Attachment is a powerful emotional connection between children and their parents and caregivers. This connection is formed from birth and nurtured by behaviors that allow children to feel secure, knowing that they are loved and their basic needs are being met. Strong, healthy attachment to a caregiver is crucial in the first years of a child’s life and results in feeling: “I am a loved child.” “I am safe and secure in my caregiver’s care!” “I am the center of my caregiver’s/parent’s attention!”
Attachment is often described as being as important for survival as the air we breathe. In addition, research tells us that “attachment may be the key to breaking the multi-generational cycle of addiction and abuse.” (The Relationship of Adverse Childhood Experiences (ACEs) to Adult Health Status. Presentation: US Dept. of Health and Human Services, Administration for Children and Families.)
Three elements to Healthy Attachment
1. Being physically and emotionally available to children “in the moment”. Parents/caregivers need to learn to: (1) Manage their own stress, so they can be emotionally available to their children and (2) Set aside all distractions (including turning off their cell phone, TV and other electronics) to focus on their children, especially during feeding and play times.
2. Being responsive to children’s needs. This includes: (1) Understanding and interacting appropriately to children’s behavioral and verbal cues; (2) Maintaining daily schedules and routines; and (3) Providing good food and adequate sleep. (Sleep is being identified as a significant risk factor for both physical and mental health.)
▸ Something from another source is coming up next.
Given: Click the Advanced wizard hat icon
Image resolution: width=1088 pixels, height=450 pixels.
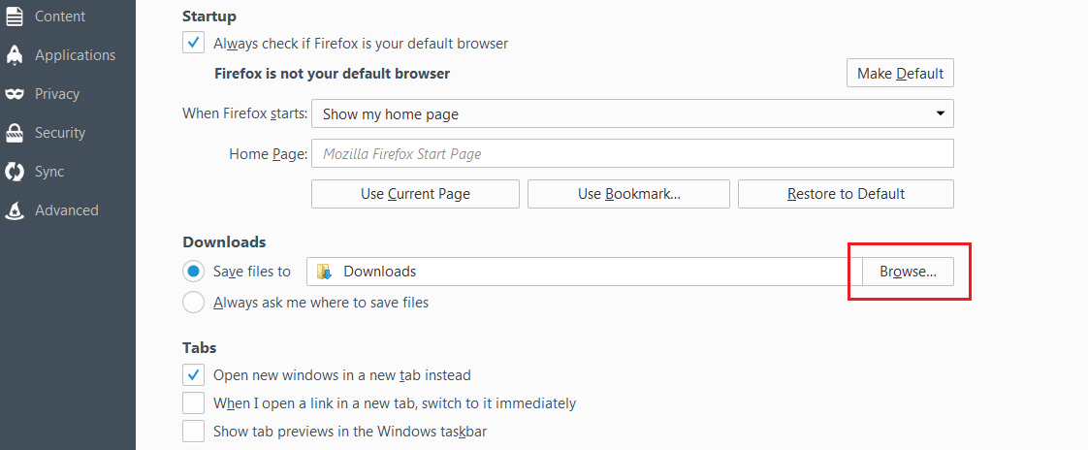Looking at the screenshot, I should click(x=15, y=210).
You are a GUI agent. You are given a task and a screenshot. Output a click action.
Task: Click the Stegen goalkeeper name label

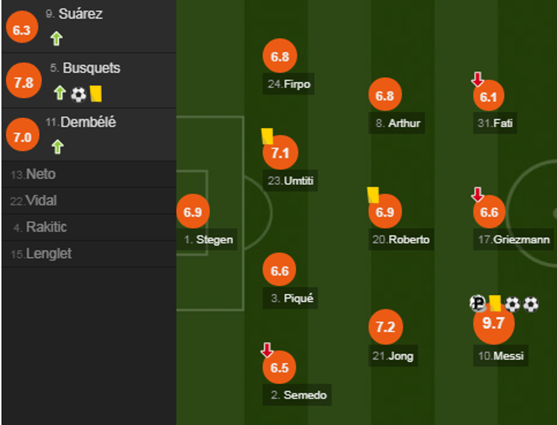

3. Being nurturing. That includes: (1) Giving children affirmations and saying “I love you” every day; (2) Providing lots of loving, nurturing touch (hugs, kisses, cuddles); (3) Playing with and reading to children OFTEN; and (4) Being available to calm and soothe children when they are upset. Some examples of responsive/nurturing behaviors are detailed on the Responsive Caregiving Exercise on page 9.
Be aware that parents/caregivers who have experienced a number of ACEs themselves or are in recovery may not have experienced a secure attachment. As a result, they may have:
Limited physical or emotional availability to their children.
Difficulty establishing trust.
Limited ability to empathize with their children.
If you would like more information:
A series of excellent videos by Harvard Center for the Developing Child. https://www.youtube.com/user/HarvardCenter.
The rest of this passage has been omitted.